Carlton F.W. Larson, "The Trials of Allegiance: Treason, Juries, and the American Revolution"
English | ISBN: 0190932740 | 2019 | 424 pages | PDF | 11 MB

The Trials of Allegiance examines the law of treason during the American Revolution: a convulsive, violent civil war in which nearly everyone could be considered a traitor, either to Great Britain or to America.

Drawing from extensive archival research in Pennsylvania, one of the main centers of the revolution, Carlton Larson provides the most comprehensive analysis yet of the treason prosecutions brought by Americans against British adherents: through committees of safety, military tribunals, and ordinary
criminal trials. Although popular rhetoric against traitors was pervasive in Pennsylvania, jurors consistently viewed treason defendants not as incorrigibly evil, but as fellow Americans who had made a political mistake. This book explains the repeated and violently controversial pattern of
acquittals. Juries were carefully selected in ways that benefited the defendants, and jurors refused to accept the death penalty as an appropriate punishment for treason. The American Revolution, unlike many others, would not be enforced with the gallows.

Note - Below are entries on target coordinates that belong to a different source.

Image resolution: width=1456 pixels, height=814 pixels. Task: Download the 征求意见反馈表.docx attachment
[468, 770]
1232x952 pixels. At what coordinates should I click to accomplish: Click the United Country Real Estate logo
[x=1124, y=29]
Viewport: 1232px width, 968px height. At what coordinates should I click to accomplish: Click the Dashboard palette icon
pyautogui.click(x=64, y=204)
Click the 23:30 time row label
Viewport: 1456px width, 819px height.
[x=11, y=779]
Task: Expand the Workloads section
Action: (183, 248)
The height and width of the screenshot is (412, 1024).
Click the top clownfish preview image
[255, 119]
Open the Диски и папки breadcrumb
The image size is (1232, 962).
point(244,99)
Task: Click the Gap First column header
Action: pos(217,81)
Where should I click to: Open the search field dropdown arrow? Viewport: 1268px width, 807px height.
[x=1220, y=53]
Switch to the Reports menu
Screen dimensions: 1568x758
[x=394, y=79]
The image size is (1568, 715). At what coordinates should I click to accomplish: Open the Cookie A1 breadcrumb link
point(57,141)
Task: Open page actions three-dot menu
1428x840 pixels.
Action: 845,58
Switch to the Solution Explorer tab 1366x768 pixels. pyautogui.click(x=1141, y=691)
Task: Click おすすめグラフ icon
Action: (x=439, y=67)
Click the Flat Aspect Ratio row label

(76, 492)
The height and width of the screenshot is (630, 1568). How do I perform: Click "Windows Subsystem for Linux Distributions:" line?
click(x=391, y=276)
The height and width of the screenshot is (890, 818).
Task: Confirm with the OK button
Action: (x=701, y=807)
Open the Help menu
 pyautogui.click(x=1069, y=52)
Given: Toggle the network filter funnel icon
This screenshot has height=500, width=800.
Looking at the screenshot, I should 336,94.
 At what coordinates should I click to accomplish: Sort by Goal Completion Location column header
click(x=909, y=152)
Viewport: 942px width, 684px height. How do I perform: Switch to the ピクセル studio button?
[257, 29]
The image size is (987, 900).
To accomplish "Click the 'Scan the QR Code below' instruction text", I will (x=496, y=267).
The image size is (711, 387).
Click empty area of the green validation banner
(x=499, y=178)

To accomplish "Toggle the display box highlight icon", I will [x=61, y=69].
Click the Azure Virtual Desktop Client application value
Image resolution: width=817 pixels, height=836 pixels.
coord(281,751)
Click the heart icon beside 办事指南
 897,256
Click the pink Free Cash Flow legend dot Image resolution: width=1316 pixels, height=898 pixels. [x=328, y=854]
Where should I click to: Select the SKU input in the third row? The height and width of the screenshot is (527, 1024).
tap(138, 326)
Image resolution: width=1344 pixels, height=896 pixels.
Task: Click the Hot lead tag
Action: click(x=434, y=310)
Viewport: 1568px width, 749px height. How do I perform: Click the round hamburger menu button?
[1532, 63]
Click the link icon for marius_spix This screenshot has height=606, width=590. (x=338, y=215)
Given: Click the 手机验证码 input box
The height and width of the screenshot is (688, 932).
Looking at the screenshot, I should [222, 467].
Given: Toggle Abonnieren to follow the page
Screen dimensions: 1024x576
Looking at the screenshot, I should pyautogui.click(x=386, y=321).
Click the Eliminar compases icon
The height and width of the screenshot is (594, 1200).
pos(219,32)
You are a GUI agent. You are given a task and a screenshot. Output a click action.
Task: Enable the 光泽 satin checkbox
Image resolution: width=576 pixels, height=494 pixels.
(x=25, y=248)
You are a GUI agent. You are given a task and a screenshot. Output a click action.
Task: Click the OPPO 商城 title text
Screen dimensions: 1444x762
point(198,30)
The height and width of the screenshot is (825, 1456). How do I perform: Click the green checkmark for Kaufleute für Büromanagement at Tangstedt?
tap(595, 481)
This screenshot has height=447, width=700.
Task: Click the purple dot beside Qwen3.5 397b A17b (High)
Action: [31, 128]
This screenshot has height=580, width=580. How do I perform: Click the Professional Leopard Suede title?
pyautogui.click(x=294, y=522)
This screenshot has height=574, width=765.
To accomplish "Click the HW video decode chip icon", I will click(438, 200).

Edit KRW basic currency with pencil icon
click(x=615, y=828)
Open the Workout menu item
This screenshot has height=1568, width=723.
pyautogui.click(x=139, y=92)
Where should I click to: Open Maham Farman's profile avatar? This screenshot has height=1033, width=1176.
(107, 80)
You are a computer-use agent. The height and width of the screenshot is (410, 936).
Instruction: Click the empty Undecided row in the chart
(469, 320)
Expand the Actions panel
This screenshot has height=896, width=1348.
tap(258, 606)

More broadly, Larson explores how the Revolution's treason trials shaped American national identity and perceptions of national allegiance. He concludes with the adoption of the Treason Clause of the United States Constitution, which was immediately put to use in the early 1790s in response to the
Whiskey Rebellion and Fries's Rebellion.

In taking a fresh look at these formative events, reframes how we think about treason in American history, up to and including the present.